1.7. con riferimento agli immobili abusivi oggetto di sanatoria, è dovuta dunque la maggiore imposta ICI (con decorrenza dal 1 gennaio 2003) risultante dal classamento definitivamente attribuito, a seguito di presentazione della procedura Docfa;

1.8. in merito alla valenza retroattiva della nuova rendita può essere richiamata, in tale sede, la giurisprudenza di questa Corte in tema di imposta comunale sugli immobili (Ici) ai sensi della L. 21 novembre 2000, n. 342, art. 74, comma 1, avendo la Corte affermato che tale norma, nel prevedere che, a decorrere dal 1 gennaio 2000, gli atti comunque retributivi o modificativi delle rendite catastali per terreni e fabbricati sono efficaci solo a decorrere dalla loro notificazione, va interpretata nel senso dell’impossibilità giuridica di utilizzare una rendita prima della sua notifica al fine di individuare la base imponibile dell’Ici, ma non esclude affatto l’utilizzabilità della rendita medesima, una volta notificata, ai fini impositivi anche per annualità d’imposta sospese, ovverosia suscettibili di accertamento e/o liquidazione e/o di rimborso (cfr. Cass. SS. UU. n. 3160/2011; conf. Cass. n. 11844/2017, n. 23600/2011);

1.9. nel caso in esame, come è incontestato e documentalmente provato, le modificate risultanze catastali hanno avuto efficacia a decorrere dall’anno d’imposta (2012) successivo a quello (2011) nel corso del quale sono state annotate negli atti catastali (cosiddetta messa in atti) e notificate alla contribuente, a seguito di proposta di accatastamento della contribuente presentata nel 2010;

1.10. ne consegue, quindi che il Comune di Ischia, a decorrere dall’1.01.2012, avrebbe potuto legittimamente richiedere ai soggetto passivo ICI l’imposta relativa alle annualità precedenti alla notificazione della rendita;

1.11. alla data di notifica degli avvisi di accertamento impugnati in tale sede (10.12.2013) il termine per la notifica degli avvisi di accertamento relativi alle annualità a decorrere dal 2003 era, pertanto, ancora pendente e non trovano fondamento le censure della ricorrente circa l’intervenuta decadenza del diritto a procedere ad imposizione fiscale;

2. per le suesposte considerazioni, il ricorso va integralmente respinto, con ogni conseguenza anche in ordine alle spese del giudizio di legittimità.

PQM

La Corte rigetta il ricorso; condanna la ricorrente al pagamento delle spese del presente giudizio, che liquida in Euro 1.400,00 per compensi, oltre rimborso spese forfettarie nella misura del 15 per ed accessori di legge.

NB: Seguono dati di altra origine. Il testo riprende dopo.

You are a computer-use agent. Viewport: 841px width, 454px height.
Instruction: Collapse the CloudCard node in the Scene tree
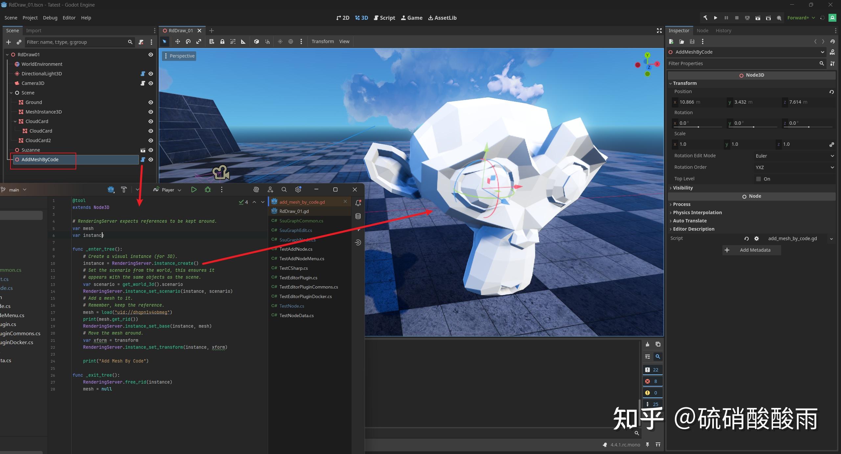click(15, 121)
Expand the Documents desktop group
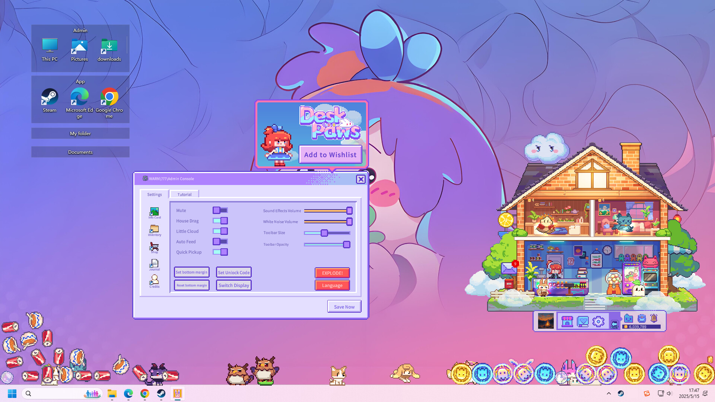This screenshot has height=402, width=715. point(80,152)
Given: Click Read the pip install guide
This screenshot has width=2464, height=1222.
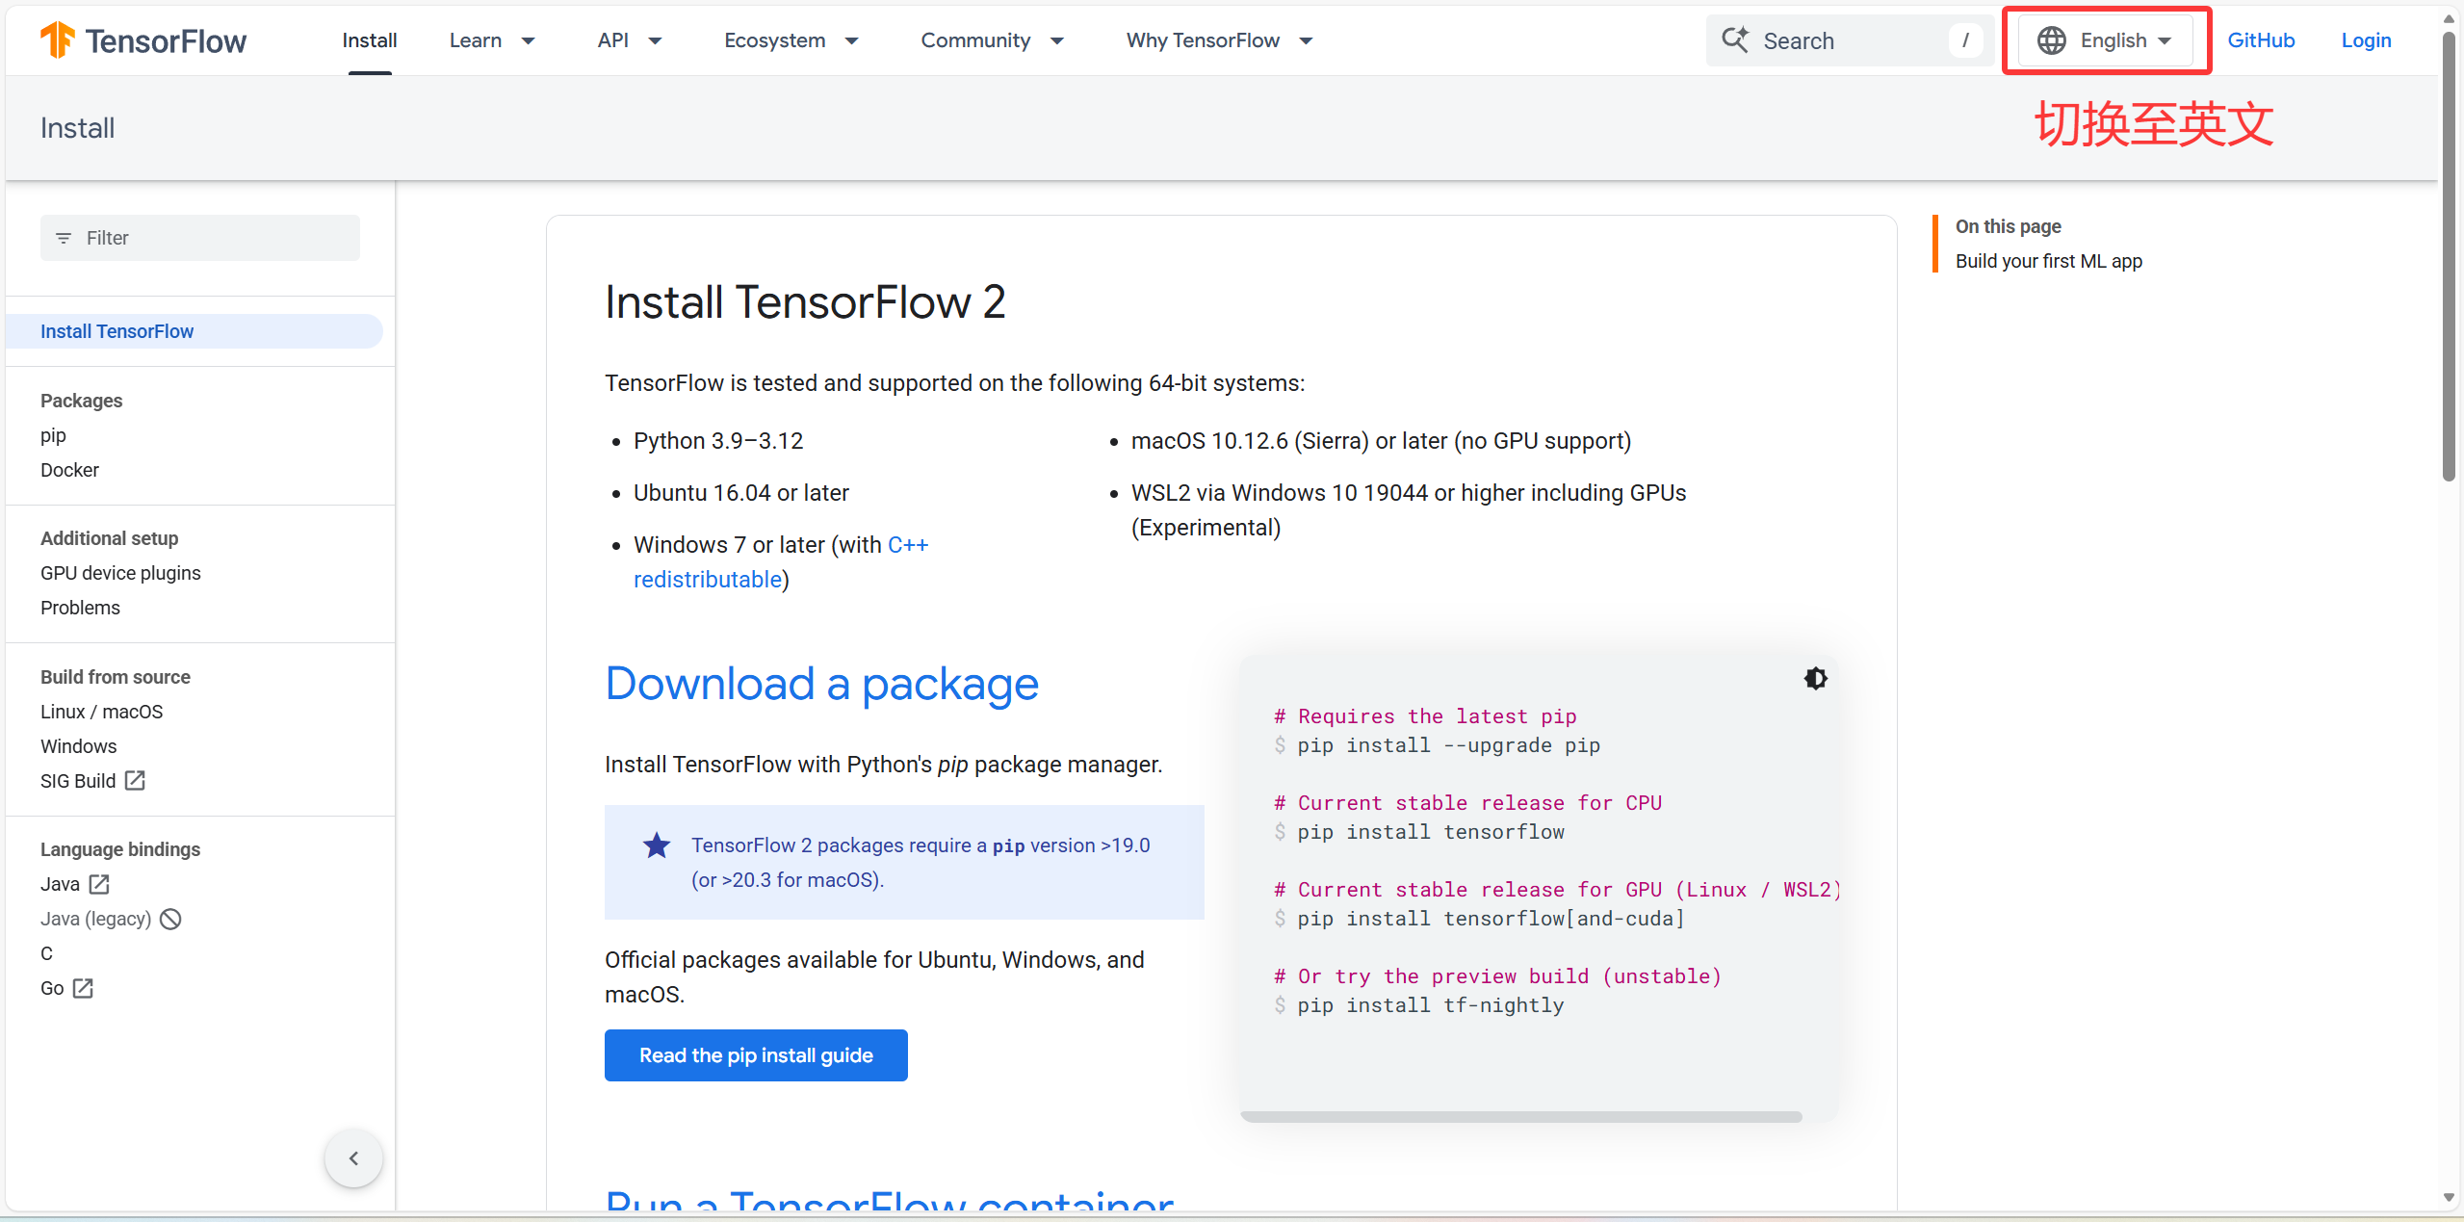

Ai sensi del D.P.R. n. 115 del 2002, art. 13, comma 1 quater, dà atto della sussistenza dei presupposti per il versamento da parte della ricorrente dell’ulteriore importo a titolo di contributo unificato, pari a quello, ove dovuto, per il ricorso, a norma dello stesso art. 13, comma 1 bis.

Così deciso in Roma, in collegamento da remoto, nella Camera di consiglio della Corte di Cassazione, Sezione Tributaria, il 3 dicembre 2020.